【发布时间】:2018-09-14 10:02:36
【问题描述】:
我在其他帖子上看到过解决方案(主要是建议等待时间更长),但尝试过但没有成功。
这是我得到的错误:
Traceback (most recent call last):
File "LobbyistsPrep.py", line 126, in <module>
the_download = get_file(year, report, download_dir)
File "LobbyistsPrep.py", line 28, in get_file
Year.select_by_visible_text(year_text)
File "C:\Python27\lib\site-packages\selenium\webdriver\support\select.py", lin
e 120, in select_by_visible_text
self._setSelected(opt)
File "C:\Python27\lib\site-packages\selenium\webdriver\support\select.py", lin
e 212, in _setSelected
option.click()
File "C:\Python27\lib\site-packages\selenium\webdriver\remote\webelement.py",
line 80, in click
self._execute(Command.CLICK_ELEMENT)
File "C:\Python27\lib\site-packages\selenium\webdriver\remote\webelement.py",
line 501, in _execute
return self._parent.execute(command, params)
File "C:\Python27\lib\site-packages\selenium\webdriver\remote\webdriver.py", l
ine 308, in execute
self.error_handler.check_response(response)
File "C:\Python27\lib\site-packages\selenium\webdriver\remote\errorhandler.py"

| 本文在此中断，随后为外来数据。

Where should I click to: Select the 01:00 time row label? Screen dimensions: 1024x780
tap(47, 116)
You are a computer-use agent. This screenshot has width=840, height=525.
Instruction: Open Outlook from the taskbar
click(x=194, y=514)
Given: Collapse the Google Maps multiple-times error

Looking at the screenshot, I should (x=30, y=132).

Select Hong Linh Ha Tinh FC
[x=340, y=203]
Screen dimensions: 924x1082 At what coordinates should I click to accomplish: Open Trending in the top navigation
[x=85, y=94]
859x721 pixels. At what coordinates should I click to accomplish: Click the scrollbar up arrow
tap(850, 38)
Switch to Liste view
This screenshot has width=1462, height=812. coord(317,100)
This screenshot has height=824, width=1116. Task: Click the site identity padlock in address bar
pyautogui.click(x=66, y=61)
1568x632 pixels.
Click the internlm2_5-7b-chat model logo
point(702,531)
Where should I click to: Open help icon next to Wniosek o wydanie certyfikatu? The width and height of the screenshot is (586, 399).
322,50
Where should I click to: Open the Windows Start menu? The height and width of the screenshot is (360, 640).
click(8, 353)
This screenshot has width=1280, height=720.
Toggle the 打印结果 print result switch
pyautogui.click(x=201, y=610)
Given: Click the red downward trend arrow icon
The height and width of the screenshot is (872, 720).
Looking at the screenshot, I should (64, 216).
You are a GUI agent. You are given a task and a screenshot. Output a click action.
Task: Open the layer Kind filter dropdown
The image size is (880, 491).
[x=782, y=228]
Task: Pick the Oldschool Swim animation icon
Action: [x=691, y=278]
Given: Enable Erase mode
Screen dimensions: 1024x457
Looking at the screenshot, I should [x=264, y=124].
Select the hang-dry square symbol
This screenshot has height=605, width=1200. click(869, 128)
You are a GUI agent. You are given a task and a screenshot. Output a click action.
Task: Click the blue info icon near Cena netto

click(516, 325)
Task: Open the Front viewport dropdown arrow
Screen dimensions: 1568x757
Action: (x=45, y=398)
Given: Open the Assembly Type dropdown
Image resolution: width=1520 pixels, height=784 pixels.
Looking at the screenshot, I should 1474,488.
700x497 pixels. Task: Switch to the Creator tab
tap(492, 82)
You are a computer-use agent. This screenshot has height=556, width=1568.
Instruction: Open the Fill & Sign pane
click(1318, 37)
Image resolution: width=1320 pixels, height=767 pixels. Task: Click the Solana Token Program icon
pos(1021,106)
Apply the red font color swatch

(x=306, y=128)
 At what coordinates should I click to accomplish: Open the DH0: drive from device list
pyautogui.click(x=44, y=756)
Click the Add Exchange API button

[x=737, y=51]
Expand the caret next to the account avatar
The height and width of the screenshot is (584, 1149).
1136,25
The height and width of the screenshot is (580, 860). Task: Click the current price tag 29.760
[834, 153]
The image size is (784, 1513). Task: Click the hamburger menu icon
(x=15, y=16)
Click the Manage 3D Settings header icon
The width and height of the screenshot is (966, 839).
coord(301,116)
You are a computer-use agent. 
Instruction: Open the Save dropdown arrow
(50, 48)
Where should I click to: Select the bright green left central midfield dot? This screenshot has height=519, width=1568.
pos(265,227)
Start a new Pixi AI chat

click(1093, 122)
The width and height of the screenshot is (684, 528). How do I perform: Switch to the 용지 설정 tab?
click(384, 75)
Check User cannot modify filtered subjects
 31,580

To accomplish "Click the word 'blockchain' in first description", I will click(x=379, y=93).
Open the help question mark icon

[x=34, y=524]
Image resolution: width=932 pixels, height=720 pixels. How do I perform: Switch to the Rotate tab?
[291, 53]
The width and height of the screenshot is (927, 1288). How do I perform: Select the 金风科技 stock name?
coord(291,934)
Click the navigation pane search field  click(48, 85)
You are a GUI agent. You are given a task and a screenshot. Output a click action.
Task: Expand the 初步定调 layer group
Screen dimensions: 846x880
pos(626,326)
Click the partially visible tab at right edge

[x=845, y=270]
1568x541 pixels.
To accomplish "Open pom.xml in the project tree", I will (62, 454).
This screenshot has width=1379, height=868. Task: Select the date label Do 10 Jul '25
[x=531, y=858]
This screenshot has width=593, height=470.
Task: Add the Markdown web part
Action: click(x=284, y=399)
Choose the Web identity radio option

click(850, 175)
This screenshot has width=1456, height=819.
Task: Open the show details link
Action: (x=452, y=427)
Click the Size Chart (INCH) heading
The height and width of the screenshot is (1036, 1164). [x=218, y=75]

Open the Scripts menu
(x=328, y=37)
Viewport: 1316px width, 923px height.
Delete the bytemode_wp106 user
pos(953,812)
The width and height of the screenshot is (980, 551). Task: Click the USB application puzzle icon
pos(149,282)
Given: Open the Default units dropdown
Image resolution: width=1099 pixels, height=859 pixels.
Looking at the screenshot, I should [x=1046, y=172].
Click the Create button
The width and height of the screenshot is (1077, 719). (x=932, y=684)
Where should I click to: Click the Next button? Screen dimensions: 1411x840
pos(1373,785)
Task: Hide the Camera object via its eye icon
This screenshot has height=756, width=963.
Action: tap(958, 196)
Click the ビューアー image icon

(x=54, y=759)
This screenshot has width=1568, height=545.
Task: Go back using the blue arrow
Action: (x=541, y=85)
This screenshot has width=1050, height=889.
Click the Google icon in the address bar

, line 194, in check_response
raise exception_class(message, screen, stacktrace)
selenium.common.exceptions.StaleElementReferenceException: Message: stale elemen
t reference: element is not attached to the page document
(Session info: chrome=65.0.3325.181)
(Driver info: chromedriver=2.33.506120 (e3e53437346286c0bc2d2dc9aa4915ba81d902
3f),platform=Windows NT 6.1.7601 SP1 x86_64)
以下是相关代码:
def get_file(year_text, category, download_dir):
# Store a list of files in the Downloads directory.
# We will use this later to determine the filename of the the CSV we downloaded.
downloads_before = os.listdir( download_dir )
# Change the Year dropdown
Year = Select(driver.find_element_by_name('ctl00$ctl00$ContentPlaceHolder$ContentPlaceHolder1$ddYear'))
Year.select_by_visible_text(year_text)
time.sleep(30)
# Change the Expenditure Type dropdown
Type = Select(driver.find_element_by_name('ctl00$ctl00$ContentPlaceHolder$ContentPlaceHolder1$ddExpType'))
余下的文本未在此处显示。